Synthesis of retinoid vitamin A-vitamin B6 conjugate analogues for antiviral chemotherapy.

The synthesis of retinoid vitamin A-vitamin B(6) conjugate analogues from a vitamin B(6) coenzyme analogue and putative HIV-1 trans-activating transcriptional regulatory protein Tat antagonist (Z)-5(')-O-phosphono-pyridoxylidenerhodanine (B6PR) monosodium salt hemiheptadecahydrate [(Z)-B6PRNa8.5H(2)O] is discussed here. All-trans-retinoic acid (ATRA) is coupled to B6PR by a modified Stork enamine acylation. It results in a product library of more than eight compounds, each with at least one intact all-trans or 13-cis vitamin A double bond system. This yellow oily concentrate mixture was subjected to matrix-assisted laser desorption/ionization-time-of-flight (MALDI-ToF) mass spectrometry (MS), UV/VIS-spectrophotometry, and proton nuclear magnetic resonance spectroscopy (1H-NMR).
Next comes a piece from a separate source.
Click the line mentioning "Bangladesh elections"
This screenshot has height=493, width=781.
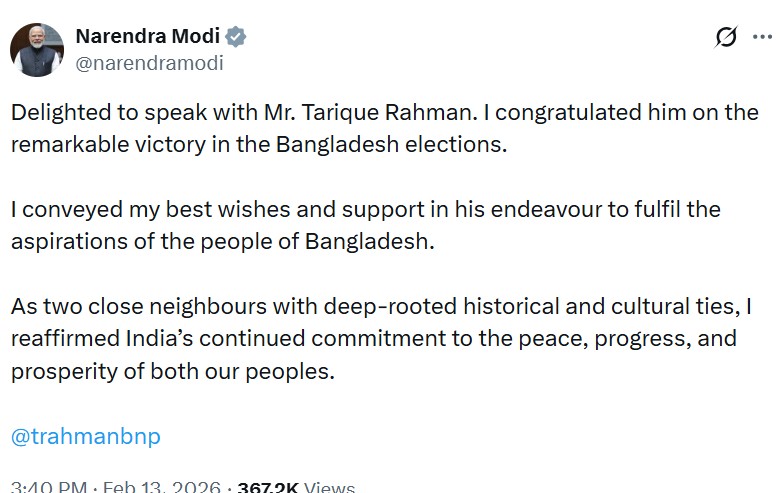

The chemical structures of six components of the concentrate mixture could be established by combination of these analytical methods. The two main components are 65% 2(')C,3O-(all-trans-retinylidyne)B6PT (B6RA) and 25% 2(')C-(all-trans-retinoyl)B6PT, chemically derived from (5RS)-5-(5(')-O-phosphono-pyridoxyl)-2,4-thiazolidinedione (B6PT). This new retinoid selection could be of further interest in antiviral applications, especially treating conditions caused by RNA viruses like HIV.